Work life balance in Forensic Psychiatry Fellowship

This forum made possible through the generous support of SDN members, donors, and sponsors. Thank you.

Spcegrl5

New Member
Joined
Feb 28, 2021
Messages
2
Reaction score
0
Hi! I am a psychiatry resident, potentially interested in pursuing forensic psychiatry fellowship. Part of my hesitation is concern for poor work-life balance during fellowship knowing I could just pursue a general psychiatry attending job for more income and gaining experience. I am very interested in Forensic psychiatry content but I am concerned about making it through another year of training. While I would like to further education in criminal realms, I am more interested in actually practicing civil work. Is anyone familiar with forensic fellowships that have a good work-life balance and/or ones that emphasize civil work more heavily than others? Any insight is appreciated! Thank you in advance.

Members don't see this ad.
 
I'm completing my forensic psychiatry fellowship this year. When I was applying, I did not get the sense that many programs "emphasize civil work more heavily than others." A good program will expose you to the concepts (i.e., assessment of causality related to psychiatric disorders or emotional distress; disability claims; sexual and racial harassments; competency to X, Y Z, etc.) and the relevant landmark cases. An excellent program will also ask you to review mock cases and draft reports for review. You may not ever be hired for a private case. And you may not spend much more than two to three months covering the civil case material.

The work-life balance in fellowship is a thing. Honestly, you get out of the experience what you put in. Learning the forensic report writing style and adapting your writing to it can be time-intensive. The sheer amount of record review and summarizing of records can feel endless. You'll pour hours of prep into a case and then learn the deadline moved or the evaluee cancelled. You may also be on the road a lot driving to and from isolated facilities to perform your evaluations. It can be a lot, but it can also be balanced.

If you're not wanting to jump into another year of training, then you can always utilize resources like AAPL. The journal is outstanding. The annual meetings are fun too. There's usually a seminar or two each year teaching the basics, and you'll notice that many of the current fellowship PDs teach those courses.

Are you comparing any programs specifically?
 
  • Like
Reactions: 1 users
Half my year was clinical (jail, prison, forensic ACT team...) not really why I wanted to do the fellowship, but all in all pretty chill and pretty interesting. No call, nights or weekends. Also did some supervision time and asylum assessments, very laid back.

Second half was state hospital criminal assessments with lots of record review and report writing. Took a lot of work home, especially report writing in the evenings and weekends. But was still able to moonlight 1 weekend a month during this 6 month stretch.

I got essentially no exposure to civil cases outside of record review for a potential malpractice case with one of the attendings that didn't lead anywhere. Looking back I should have pushed for more of this.

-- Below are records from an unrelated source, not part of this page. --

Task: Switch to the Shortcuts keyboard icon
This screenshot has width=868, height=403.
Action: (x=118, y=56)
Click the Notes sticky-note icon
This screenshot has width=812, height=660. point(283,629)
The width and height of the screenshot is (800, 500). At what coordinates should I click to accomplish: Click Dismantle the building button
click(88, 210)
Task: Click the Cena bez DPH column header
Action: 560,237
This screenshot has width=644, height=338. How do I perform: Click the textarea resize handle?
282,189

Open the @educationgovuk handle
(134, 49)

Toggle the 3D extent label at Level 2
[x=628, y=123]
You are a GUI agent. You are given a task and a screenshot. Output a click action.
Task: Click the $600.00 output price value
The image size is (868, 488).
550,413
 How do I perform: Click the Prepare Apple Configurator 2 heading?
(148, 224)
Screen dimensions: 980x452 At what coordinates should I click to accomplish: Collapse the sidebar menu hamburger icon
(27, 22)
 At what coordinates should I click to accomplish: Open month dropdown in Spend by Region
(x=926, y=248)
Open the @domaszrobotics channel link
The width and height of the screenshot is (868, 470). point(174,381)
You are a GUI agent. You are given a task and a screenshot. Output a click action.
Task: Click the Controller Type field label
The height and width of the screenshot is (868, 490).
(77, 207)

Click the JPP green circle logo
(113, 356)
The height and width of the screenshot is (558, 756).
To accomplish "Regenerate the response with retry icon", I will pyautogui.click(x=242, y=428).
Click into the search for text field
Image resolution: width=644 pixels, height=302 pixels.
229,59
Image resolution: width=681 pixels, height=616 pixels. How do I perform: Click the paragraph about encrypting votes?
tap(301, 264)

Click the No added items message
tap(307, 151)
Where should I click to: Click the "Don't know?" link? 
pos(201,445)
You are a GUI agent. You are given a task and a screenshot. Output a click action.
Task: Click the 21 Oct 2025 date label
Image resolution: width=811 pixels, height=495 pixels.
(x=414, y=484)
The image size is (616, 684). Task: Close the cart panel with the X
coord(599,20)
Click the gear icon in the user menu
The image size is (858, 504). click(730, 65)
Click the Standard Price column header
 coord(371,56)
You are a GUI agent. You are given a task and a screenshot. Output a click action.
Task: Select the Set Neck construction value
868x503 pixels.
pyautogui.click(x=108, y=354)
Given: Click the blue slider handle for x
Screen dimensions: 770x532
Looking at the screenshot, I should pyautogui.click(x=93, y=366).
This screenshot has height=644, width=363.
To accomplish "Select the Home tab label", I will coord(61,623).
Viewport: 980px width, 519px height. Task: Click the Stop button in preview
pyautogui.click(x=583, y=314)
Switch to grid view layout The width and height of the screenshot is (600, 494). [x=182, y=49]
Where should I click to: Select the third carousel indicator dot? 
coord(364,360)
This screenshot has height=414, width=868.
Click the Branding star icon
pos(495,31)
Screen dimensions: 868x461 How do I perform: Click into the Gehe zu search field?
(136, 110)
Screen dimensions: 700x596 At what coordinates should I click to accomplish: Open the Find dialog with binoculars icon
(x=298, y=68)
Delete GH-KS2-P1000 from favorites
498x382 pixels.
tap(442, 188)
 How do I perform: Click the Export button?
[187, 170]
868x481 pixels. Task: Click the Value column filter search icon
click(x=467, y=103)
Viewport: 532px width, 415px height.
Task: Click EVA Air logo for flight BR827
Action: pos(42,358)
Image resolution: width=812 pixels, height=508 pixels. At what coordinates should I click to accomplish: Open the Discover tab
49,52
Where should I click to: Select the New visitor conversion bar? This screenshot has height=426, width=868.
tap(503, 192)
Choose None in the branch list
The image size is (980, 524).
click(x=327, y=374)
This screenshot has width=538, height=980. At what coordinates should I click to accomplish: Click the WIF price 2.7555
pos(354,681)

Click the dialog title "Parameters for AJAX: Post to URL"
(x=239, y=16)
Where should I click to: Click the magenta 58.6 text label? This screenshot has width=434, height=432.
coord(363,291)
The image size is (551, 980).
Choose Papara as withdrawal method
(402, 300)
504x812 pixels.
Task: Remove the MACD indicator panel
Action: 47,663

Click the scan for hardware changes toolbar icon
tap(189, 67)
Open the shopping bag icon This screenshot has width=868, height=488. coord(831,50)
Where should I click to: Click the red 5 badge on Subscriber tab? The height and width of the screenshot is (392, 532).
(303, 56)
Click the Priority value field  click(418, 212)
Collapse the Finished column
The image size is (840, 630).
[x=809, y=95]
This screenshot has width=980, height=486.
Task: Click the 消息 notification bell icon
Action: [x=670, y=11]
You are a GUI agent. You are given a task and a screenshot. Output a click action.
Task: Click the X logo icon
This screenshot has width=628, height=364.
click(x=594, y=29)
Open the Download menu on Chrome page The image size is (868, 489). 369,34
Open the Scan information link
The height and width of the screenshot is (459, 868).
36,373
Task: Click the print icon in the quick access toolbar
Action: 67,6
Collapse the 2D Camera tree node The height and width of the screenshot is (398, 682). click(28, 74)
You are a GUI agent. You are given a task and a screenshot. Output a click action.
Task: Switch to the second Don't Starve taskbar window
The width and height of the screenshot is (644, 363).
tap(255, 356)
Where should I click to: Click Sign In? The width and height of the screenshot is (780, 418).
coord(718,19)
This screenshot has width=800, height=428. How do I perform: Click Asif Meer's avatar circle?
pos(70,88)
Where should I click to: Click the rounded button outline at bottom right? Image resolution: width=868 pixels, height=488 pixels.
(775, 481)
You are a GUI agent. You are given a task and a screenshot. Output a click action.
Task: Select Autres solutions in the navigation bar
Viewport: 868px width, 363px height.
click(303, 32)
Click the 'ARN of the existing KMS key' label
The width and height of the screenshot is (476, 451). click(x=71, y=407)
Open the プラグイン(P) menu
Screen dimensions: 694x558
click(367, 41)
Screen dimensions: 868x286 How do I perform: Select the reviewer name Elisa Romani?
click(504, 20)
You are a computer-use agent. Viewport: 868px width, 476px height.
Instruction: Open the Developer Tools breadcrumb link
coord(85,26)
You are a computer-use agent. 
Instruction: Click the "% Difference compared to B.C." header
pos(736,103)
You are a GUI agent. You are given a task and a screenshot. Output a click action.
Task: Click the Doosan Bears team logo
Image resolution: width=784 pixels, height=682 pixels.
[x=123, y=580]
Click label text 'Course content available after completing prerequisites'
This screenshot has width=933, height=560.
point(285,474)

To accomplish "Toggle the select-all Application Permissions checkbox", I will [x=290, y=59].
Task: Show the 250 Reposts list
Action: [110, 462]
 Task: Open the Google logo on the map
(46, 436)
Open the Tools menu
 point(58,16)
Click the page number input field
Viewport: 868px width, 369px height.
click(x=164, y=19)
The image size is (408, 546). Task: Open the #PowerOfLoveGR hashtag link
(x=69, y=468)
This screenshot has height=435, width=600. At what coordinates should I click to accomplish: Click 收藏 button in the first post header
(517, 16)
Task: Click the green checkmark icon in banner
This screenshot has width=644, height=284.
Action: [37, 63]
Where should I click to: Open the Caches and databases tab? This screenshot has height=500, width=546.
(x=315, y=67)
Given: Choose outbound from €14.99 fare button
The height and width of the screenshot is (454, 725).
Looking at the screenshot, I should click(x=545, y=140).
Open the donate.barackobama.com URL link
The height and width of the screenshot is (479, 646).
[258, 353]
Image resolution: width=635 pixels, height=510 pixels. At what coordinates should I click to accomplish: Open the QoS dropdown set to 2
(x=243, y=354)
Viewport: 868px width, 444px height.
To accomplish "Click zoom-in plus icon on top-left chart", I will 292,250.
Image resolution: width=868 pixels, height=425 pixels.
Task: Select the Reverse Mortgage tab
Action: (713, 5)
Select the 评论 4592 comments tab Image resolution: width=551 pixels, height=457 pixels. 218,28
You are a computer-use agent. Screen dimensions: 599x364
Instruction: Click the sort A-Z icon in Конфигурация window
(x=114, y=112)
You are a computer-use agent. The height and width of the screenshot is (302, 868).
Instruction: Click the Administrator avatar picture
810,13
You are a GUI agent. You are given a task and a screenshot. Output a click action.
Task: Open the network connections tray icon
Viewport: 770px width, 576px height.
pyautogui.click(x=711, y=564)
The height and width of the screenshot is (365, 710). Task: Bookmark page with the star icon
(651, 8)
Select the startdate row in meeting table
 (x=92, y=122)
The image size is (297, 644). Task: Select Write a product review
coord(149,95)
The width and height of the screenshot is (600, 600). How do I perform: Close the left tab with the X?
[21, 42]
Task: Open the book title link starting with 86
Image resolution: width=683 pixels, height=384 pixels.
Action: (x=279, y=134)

I've heard Case Western with Phil Resnick is a very time intensive program.
 
  • Like
Reactions: 1 users
Most programs won't have too much exposure to civil. Maybe immigration evals or fitness for duty. Attorneys with money on the line are not going to invest in fellows. However, you can get civil work after your fellowship.

If you train well in criminal cases, then you should be able to do civil cases. Fyi there are other specialists like sugeons or PMR that do med mal, PI and disability that have no Forensic training. If you did a forensic fellowship with only criminal exposure, you are way ahead of other specialities that have no forensic fellowship. If you create a niche, you could do civil work. For example I am forensic and am board certified in another subspecialty.

The fellowship I went to had a good work life balance. 2 evals a week with no clinics for 6 months (except half day twice a month. Then 6 months all clinic with some asylum evals. No call.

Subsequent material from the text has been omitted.